THERE is a Church Times house rule that columnists
should avoid question marks. That is going to make this column
incredibly difficult to write.
My theme this week is Up-Talk, the almost universal habit among
the educated under-35s of ending sentences with an upward
inflection(?). So you come to the end of what you are trying to
say, and your voice rises in a kind of insecure, questioning
way(?). So people know that you are really engaged with them, and
hope that the inflection suggests that you are really welcoming
their response(?).
To anyone of my generation, Up-Talk is bafflingly unnecessary.

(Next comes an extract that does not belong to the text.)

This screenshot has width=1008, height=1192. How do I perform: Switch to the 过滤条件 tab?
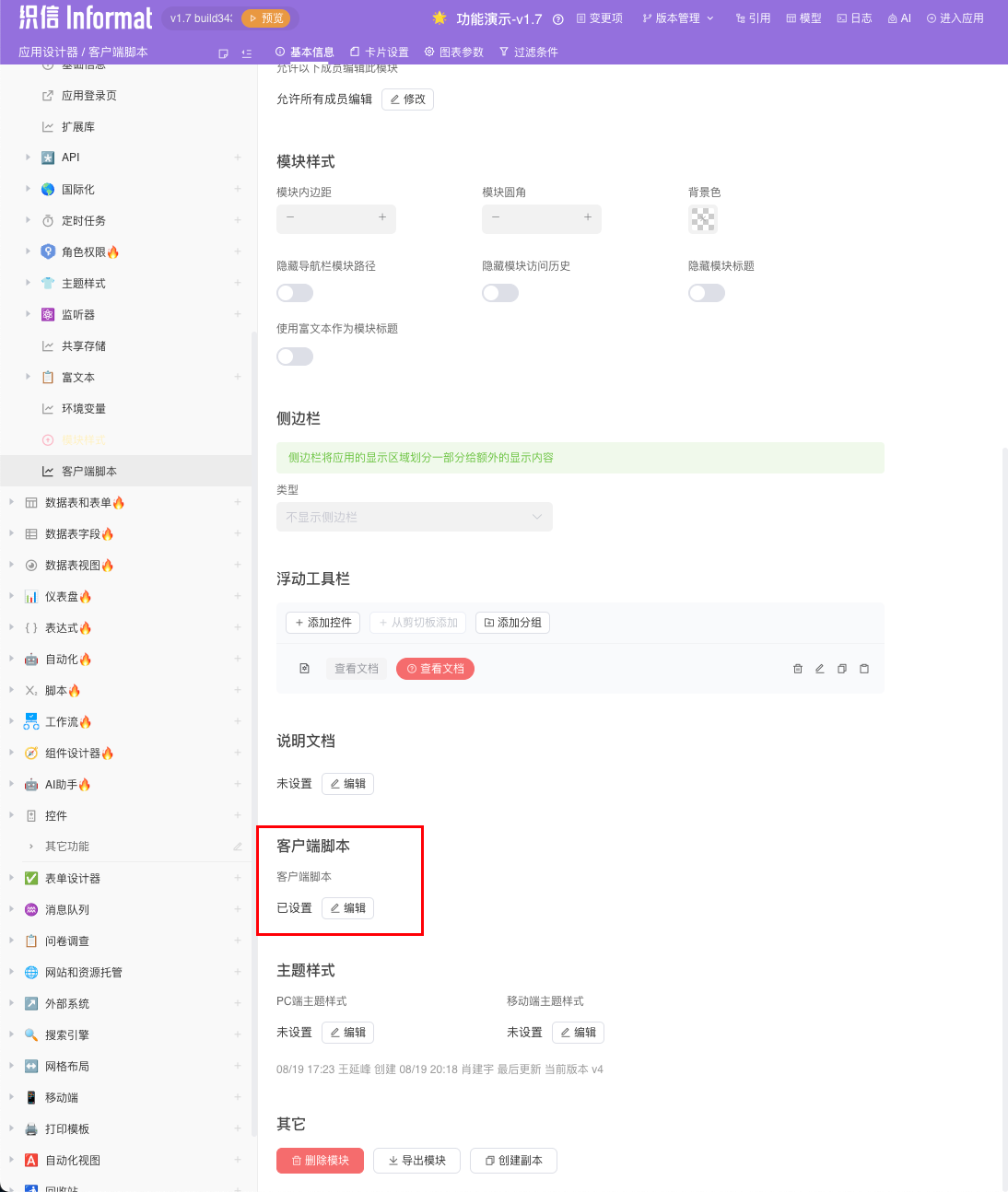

It seems to set out to flatter, but in reality it merely annoys. It
appears to be a form of self-deprecation, but it ends up coming
over as self-referential. The trouble is that it is addictive, and
I find myself doing it when I don't want to or need to - especially
if I am talking to an Up-Talker.
It seems to be almost a form of politeness, a way of
acknowledging "the otherness of the other", which is a generally
good thing to do, and is approved by Emmanuel Levinas and others
philosophers whom Christian moral theologians take seriously. My
secret hope that it reveals no more than that the narcissistic
insecurity of an over-pampered generation will not stand up to such
considerations.
What I am now wondering is whether using it would improve my
sermons. So here I am today, preaching at matins in Christ
Church(?). (Am I? Am I really here? Can you just affirm that
before I go on?) And we are going to look at some verses from
Matthew's Gospel(?). (If you prefer Mark, Luke, or John, that
is really fine by me, but unfortunately that is not what I have
prepared; so you're going to have to put up with what I am about to
say?) Is that all right, then?
And perhaps Up-Talk would improve my prayer life. Dear God.
. . (why?)
We could, of course, always invent Down-Talk, with a downward
inflection at the end of each sentence. That would, if practised
properly, with a heavy and forbidding voice, disinvite response,
and bring conversations to an end. Some preachers already know
this: they have been doing it for years. What God thinks about it I
do not know.
It does not require a punctuation mark to signal the practice of
Down-Talk; but one of those really miserable, down-in-the-mouth,
unsmiley faces would do the job.
The Revd Angela Tilby is Diocesan Canon of Christ Church,
Oxford, and Continuing Ministerial Develop- ment Adviser for the
diocese of Oxford.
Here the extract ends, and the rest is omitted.